Personal information
- Full name: Frank Hillyard Swinstead
- Born: 6 August 1862 Chelsea, Middlesex, England
- Died: 6 December 1937 (aged 75) Hornsey, Middlesex, England
- Batting: Unknown
- Bowling: Unknown

Domestic team information
- 1900: Marylebone Cricket Club

Career statistics
| Competition | First-class |
| Matches | 2 |
| Runs scored | 37 |
| Batting average | 9.25 |
| 100s/50s | –/– |
| Top score | 15 |
| Balls bowled | 36 |
| Wickets | 0 |
| Bowling average | – |
| 5 wickets in innings | – |
| 10 wickets in match | – |
| Best bowling | – |
| Catches/stumpings | 1/– |
- Source: Cricinfo, 19 February 2019

= Frank Swinstead =

English cricketer and artist

Frank Hillyard Swinstead (6 August 1862 - 6 December 1937) was an English first-class cricketer and artist.

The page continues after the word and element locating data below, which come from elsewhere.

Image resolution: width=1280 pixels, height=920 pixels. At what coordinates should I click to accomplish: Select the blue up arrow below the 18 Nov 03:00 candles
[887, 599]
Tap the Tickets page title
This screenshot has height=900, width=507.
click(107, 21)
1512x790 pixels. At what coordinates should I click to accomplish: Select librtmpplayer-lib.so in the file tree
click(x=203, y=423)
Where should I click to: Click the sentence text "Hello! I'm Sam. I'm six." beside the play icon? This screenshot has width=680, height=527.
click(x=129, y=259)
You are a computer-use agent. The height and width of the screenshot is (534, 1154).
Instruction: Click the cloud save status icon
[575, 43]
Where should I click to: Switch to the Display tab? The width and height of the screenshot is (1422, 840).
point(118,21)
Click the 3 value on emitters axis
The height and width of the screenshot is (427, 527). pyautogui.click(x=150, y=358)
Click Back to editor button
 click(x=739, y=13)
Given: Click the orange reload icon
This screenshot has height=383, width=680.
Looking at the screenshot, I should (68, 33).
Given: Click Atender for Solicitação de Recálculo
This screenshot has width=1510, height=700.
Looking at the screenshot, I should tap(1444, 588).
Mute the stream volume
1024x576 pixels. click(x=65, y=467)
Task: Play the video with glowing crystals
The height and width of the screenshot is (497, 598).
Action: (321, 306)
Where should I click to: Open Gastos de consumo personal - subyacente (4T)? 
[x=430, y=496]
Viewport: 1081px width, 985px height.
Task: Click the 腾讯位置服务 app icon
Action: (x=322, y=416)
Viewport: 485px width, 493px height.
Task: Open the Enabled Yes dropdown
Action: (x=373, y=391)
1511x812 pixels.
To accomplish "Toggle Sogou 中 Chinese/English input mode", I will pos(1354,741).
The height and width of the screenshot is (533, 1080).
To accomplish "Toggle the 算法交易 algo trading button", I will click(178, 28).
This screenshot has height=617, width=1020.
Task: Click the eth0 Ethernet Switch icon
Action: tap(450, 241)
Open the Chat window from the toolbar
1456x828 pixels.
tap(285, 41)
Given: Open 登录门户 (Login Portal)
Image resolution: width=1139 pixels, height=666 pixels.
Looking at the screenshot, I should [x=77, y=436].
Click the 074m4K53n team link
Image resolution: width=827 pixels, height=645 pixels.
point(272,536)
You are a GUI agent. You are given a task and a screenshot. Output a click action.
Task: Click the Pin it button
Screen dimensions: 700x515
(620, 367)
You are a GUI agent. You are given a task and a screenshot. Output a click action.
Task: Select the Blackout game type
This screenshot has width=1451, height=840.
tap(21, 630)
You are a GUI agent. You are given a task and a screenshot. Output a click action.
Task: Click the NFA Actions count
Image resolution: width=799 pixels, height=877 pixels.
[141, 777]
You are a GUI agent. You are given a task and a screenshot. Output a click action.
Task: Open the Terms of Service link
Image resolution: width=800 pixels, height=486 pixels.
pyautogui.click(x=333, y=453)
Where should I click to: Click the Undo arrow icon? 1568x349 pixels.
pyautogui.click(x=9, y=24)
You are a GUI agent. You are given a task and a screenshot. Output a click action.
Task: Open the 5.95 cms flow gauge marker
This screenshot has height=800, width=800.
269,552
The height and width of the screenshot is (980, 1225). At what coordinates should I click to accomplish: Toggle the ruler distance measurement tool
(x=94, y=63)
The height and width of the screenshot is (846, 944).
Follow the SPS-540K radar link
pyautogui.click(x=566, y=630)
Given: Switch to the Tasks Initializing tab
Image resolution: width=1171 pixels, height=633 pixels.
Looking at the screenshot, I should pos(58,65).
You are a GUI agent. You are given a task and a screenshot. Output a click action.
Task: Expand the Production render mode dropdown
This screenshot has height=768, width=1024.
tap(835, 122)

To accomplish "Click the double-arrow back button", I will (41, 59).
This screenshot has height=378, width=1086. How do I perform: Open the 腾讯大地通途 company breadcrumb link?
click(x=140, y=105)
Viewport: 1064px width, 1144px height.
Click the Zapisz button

Swinstead was born at Chelsea to Charles Swinstead, the master of the North London School of Art, and his second wife, Jane Swinstead (née Hillyard). His older brother was the artist George Hillyard Swinstead. Frank was educated at the North London School of Art, before attending the Royal College of Art and Académie Julian in Paris. After graduating, he became an art master, taking over the Hornsey College of Art (formerly the North London School of Art) from his father following his death in 1890. Two years prior to taking over the college, Swinstead appeared in a first-class cricket match for the Gentlemen of England against Cambridge University at Cambridge. He married Lilie Caroline Drew in 1890, with the couple having three sons. He made a second appearance in first-class cricket for the Marylebone Cricket Club against Worcestershire at Lord's in 1900. He later became the principle of the Willesden Polytechnic School of Art and was elected to the Royal Society of British Artists in 1908. He exhibited three paintings of various scenes from Suffolk to the Royal Society of British Artists in 1929. He died at Hornsey Central Hospital in December 1937.